* **WHAT IS REQUIRED**:
Would you return the entries below word for word?

Start of GIVEN DATA

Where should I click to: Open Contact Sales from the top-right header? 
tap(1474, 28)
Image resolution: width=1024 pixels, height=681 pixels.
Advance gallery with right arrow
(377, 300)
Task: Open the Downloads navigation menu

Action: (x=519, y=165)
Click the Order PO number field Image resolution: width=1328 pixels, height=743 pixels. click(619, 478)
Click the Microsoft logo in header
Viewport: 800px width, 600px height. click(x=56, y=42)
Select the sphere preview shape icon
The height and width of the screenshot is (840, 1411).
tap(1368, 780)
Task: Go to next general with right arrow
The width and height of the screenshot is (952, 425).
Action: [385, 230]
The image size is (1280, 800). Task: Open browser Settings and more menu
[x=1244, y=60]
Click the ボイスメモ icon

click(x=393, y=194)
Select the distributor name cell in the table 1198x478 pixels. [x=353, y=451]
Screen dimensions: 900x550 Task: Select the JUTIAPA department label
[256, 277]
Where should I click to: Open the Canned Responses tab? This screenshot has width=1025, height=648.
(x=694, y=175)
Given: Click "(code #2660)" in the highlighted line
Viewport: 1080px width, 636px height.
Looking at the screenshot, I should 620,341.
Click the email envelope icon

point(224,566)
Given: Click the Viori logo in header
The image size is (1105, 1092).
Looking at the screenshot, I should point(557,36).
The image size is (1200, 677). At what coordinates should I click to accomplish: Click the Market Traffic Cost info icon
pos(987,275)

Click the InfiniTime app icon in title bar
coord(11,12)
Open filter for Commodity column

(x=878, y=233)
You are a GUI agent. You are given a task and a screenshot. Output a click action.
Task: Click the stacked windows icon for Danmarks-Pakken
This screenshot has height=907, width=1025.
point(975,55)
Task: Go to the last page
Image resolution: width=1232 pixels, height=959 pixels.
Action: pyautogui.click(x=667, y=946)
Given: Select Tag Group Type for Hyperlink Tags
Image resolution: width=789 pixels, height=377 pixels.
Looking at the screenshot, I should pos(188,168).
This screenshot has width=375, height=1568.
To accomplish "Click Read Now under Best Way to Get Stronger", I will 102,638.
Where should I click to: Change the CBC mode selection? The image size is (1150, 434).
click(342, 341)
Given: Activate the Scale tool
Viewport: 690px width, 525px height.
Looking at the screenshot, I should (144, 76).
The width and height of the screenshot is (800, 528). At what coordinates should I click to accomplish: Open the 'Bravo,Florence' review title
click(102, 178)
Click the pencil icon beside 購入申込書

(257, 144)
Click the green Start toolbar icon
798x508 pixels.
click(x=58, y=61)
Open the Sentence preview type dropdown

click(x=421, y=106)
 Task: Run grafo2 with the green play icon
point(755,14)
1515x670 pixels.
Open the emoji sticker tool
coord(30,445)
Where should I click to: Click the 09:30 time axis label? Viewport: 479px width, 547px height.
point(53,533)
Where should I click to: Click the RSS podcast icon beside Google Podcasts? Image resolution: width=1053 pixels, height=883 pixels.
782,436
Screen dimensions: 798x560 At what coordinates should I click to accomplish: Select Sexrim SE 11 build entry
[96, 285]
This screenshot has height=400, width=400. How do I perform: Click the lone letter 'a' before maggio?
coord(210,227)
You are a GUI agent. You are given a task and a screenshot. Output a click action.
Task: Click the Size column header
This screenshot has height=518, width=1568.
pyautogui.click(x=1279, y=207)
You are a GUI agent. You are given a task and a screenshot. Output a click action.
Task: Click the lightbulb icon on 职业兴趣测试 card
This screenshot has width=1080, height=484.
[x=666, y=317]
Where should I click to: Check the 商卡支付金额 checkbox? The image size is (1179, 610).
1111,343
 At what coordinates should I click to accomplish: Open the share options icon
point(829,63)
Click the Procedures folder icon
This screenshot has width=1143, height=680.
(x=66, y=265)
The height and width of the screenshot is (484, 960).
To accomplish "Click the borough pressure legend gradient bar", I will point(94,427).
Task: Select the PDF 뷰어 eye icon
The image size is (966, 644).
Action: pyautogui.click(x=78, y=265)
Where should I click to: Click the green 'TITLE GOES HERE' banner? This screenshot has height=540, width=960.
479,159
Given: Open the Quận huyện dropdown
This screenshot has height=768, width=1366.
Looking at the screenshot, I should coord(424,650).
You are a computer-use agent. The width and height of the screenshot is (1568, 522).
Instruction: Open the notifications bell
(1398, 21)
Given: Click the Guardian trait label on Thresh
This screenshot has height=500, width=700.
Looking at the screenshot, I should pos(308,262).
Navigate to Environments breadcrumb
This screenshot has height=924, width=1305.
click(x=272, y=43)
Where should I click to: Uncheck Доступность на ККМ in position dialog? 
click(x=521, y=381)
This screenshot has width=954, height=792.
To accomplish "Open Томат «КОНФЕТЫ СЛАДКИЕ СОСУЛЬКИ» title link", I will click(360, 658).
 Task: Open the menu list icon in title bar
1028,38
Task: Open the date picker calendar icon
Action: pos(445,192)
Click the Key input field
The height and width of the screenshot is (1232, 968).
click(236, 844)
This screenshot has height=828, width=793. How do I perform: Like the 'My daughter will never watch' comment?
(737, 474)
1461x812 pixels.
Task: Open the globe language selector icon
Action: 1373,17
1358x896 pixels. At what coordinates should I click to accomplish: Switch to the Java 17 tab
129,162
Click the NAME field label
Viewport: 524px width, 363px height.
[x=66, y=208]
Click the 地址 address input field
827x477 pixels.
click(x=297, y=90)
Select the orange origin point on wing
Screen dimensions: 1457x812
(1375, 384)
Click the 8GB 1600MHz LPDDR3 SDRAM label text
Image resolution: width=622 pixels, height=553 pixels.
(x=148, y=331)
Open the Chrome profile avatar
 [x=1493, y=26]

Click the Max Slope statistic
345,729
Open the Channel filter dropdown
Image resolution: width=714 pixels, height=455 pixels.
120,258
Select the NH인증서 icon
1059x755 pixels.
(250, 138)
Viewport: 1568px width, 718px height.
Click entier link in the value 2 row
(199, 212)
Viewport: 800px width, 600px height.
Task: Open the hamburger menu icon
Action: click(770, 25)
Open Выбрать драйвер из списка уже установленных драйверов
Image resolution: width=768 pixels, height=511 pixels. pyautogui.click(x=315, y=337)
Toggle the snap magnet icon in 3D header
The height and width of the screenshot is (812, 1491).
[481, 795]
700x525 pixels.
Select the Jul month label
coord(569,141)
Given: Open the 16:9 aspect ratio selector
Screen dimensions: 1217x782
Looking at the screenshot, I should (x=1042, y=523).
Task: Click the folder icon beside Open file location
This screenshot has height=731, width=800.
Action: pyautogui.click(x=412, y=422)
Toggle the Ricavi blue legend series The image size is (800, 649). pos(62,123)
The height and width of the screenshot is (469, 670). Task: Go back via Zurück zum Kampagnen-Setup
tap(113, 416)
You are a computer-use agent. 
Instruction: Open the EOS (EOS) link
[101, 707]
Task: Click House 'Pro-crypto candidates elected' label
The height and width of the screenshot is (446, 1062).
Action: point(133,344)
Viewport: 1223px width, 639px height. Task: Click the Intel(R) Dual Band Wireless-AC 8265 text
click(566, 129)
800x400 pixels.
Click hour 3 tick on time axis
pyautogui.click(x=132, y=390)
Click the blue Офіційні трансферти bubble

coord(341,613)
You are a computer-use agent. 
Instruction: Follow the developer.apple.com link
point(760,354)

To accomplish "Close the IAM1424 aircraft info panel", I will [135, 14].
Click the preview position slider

End of GIVEN DATA

* **TASK OUTPUT**:
Where should I click to: Open Contact Sales from the top-right header? 
tap(1474, 28)
Image resolution: width=1024 pixels, height=681 pixels.
Advance gallery with right arrow
(377, 300)
Task: Open the Downloads navigation menu

Action: (x=519, y=165)
Click the Order PO number field Image resolution: width=1328 pixels, height=743 pixels. click(619, 478)
Click the Microsoft logo in header
Viewport: 800px width, 600px height. click(x=56, y=42)
Select the sphere preview shape icon
The height and width of the screenshot is (840, 1411).
tap(1368, 780)
Task: Go to next general with right arrow
The width and height of the screenshot is (952, 425).
Action: [385, 230]
The image size is (1280, 800). Task: Open browser Settings and more menu
[x=1244, y=60]
Click the ボイスメモ icon

click(x=393, y=194)
Select the distributor name cell in the table 1198x478 pixels. [x=353, y=451]
Screen dimensions: 900x550 Task: Select the JUTIAPA department label
[256, 277]
Where should I click to: Open the Canned Responses tab? This screenshot has width=1025, height=648.
(x=694, y=175)
Given: Click "(code #2660)" in the highlighted line
Viewport: 1080px width, 636px height.
Looking at the screenshot, I should 620,341.
Click the email envelope icon

point(224,566)
Given: Click the Viori logo in header
The image size is (1105, 1092).
Looking at the screenshot, I should point(557,36).
The image size is (1200, 677). At what coordinates should I click to accomplish: Click the Market Traffic Cost info icon
pos(987,275)

Click the InfiniTime app icon in title bar
coord(11,12)
Open filter for Commodity column

(x=878, y=233)
You are a GUI agent. You are given a task and a screenshot. Output a click action.
Task: Click the stacked windows icon for Danmarks-Pakken
This screenshot has height=907, width=1025.
point(975,55)
Task: Go to the last page
Image resolution: width=1232 pixels, height=959 pixels.
Action: pyautogui.click(x=667, y=946)
Given: Select Tag Group Type for Hyperlink Tags
Image resolution: width=789 pixels, height=377 pixels.
Looking at the screenshot, I should pos(188,168).
This screenshot has width=375, height=1568.
To accomplish "Click Read Now under Best Way to Get Stronger", I will 102,638.
Where should I click to: Change the CBC mode selection? The image size is (1150, 434).
click(342, 341)
Given: Activate the Scale tool
Viewport: 690px width, 525px height.
Looking at the screenshot, I should (144, 76).
The width and height of the screenshot is (800, 528). At what coordinates should I click to accomplish: Open the 'Bravo,Florence' review title
click(102, 178)
Click the pencil icon beside 購入申込書

(257, 144)
Click the green Start toolbar icon
798x508 pixels.
click(x=58, y=61)
Open the Sentence preview type dropdown

click(x=421, y=106)
 Task: Run grafo2 with the green play icon
point(755,14)
1515x670 pixels.
Open the emoji sticker tool
coord(30,445)
Where should I click to: Click the 09:30 time axis label? Viewport: 479px width, 547px height.
point(53,533)
Where should I click to: Click the RSS podcast icon beside Google Podcasts? Image resolution: width=1053 pixels, height=883 pixels.
782,436
Screen dimensions: 798x560 At what coordinates should I click to accomplish: Select Sexrim SE 11 build entry
[96, 285]
This screenshot has height=400, width=400. How do I perform: Click the lone letter 'a' before maggio?
coord(210,227)
You are a GUI agent. You are given a task and a screenshot. Output a click action.
Task: Click the Size column header
This screenshot has height=518, width=1568.
pyautogui.click(x=1279, y=207)
You are a GUI agent. You are given a task and a screenshot. Output a click action.
Task: Click the lightbulb icon on 职业兴趣测试 card
This screenshot has width=1080, height=484.
[x=666, y=317]
Where should I click to: Check the 商卡支付金额 checkbox? The image size is (1179, 610).
1111,343
 At what coordinates should I click to accomplish: Open the share options icon
point(829,63)
Click the Procedures folder icon
This screenshot has width=1143, height=680.
(x=66, y=265)
The height and width of the screenshot is (484, 960).
To accomplish "Click the borough pressure legend gradient bar", I will point(94,427).
Task: Select the PDF 뷰어 eye icon
The image size is (966, 644).
Action: pyautogui.click(x=78, y=265)
Where should I click to: Click the green 'TITLE GOES HERE' banner? This screenshot has height=540, width=960.
479,159
Given: Open the Quận huyện dropdown
This screenshot has height=768, width=1366.
Looking at the screenshot, I should coord(424,650).
You are a computer-use agent. The width and height of the screenshot is (1568, 522).
Instruction: Open the notifications bell
(1398, 21)
Given: Click the Guardian trait label on Thresh
This screenshot has height=500, width=700.
Looking at the screenshot, I should pos(308,262).
Navigate to Environments breadcrumb
This screenshot has height=924, width=1305.
click(x=272, y=43)
Where should I click to: Uncheck Доступность на ККМ in position dialog? 
click(x=521, y=381)
This screenshot has width=954, height=792.
To accomplish "Open Томат «КОНФЕТЫ СЛАДКИЕ СОСУЛЬКИ» title link", I will click(360, 658).
 Task: Open the menu list icon in title bar
1028,38
Task: Open the date picker calendar icon
Action: pos(445,192)
Click the Key input field
The height and width of the screenshot is (1232, 968).
click(236, 844)
This screenshot has height=828, width=793. How do I perform: Like the 'My daughter will never watch' comment?
(737, 474)
1461x812 pixels.
Task: Open the globe language selector icon
Action: 1373,17
1358x896 pixels. At what coordinates should I click to accomplish: Switch to the Java 17 tab
129,162
Click the NAME field label
Viewport: 524px width, 363px height.
[x=66, y=208]
Click the 地址 address input field
827x477 pixels.
click(x=297, y=90)
Select the orange origin point on wing
Screen dimensions: 1457x812
(1375, 384)
Click the 8GB 1600MHz LPDDR3 SDRAM label text
Image resolution: width=622 pixels, height=553 pixels.
(x=148, y=331)
Open the Chrome profile avatar
 [x=1493, y=26]

Click the Max Slope statistic
345,729
Open the Channel filter dropdown
Image resolution: width=714 pixels, height=455 pixels.
120,258
Select the NH인증서 icon
1059x755 pixels.
(250, 138)
Viewport: 1568px width, 718px height.
Click entier link in the value 2 row
(199, 212)
Viewport: 800px width, 600px height.
Task: Open the hamburger menu icon
Action: click(770, 25)
Open Выбрать драйвер из списка уже установленных драйверов
Image resolution: width=768 pixels, height=511 pixels. pyautogui.click(x=315, y=337)
Toggle the snap magnet icon in 3D header
The height and width of the screenshot is (812, 1491).
[481, 795]
700x525 pixels.
Select the Jul month label
coord(569,141)
Given: Open the 16:9 aspect ratio selector
Screen dimensions: 1217x782
Looking at the screenshot, I should (x=1042, y=523).
Task: Click the folder icon beside Open file location
This screenshot has height=731, width=800.
Action: pyautogui.click(x=412, y=422)
Toggle the Ricavi blue legend series The image size is (800, 649). pos(62,123)
The height and width of the screenshot is (469, 670). Task: Go back via Zurück zum Kampagnen-Setup
tap(113, 416)
You are a computer-use agent. 
Instruction: Open the EOS (EOS) link
[101, 707]
Task: Click House 'Pro-crypto candidates elected' label
The height and width of the screenshot is (446, 1062).
Action: point(133,344)
Viewport: 1223px width, 639px height. Task: Click the Intel(R) Dual Band Wireless-AC 8265 text
click(566, 129)
800x400 pixels.
Click hour 3 tick on time axis
pyautogui.click(x=132, y=390)
Click the blue Офіційні трансферти bubble

coord(341,613)
You are a computer-use agent. 
Instruction: Follow the developer.apple.com link
point(760,354)

To accomplish "Close the IAM1424 aircraft info panel", I will [135, 14].
Click the preview position slider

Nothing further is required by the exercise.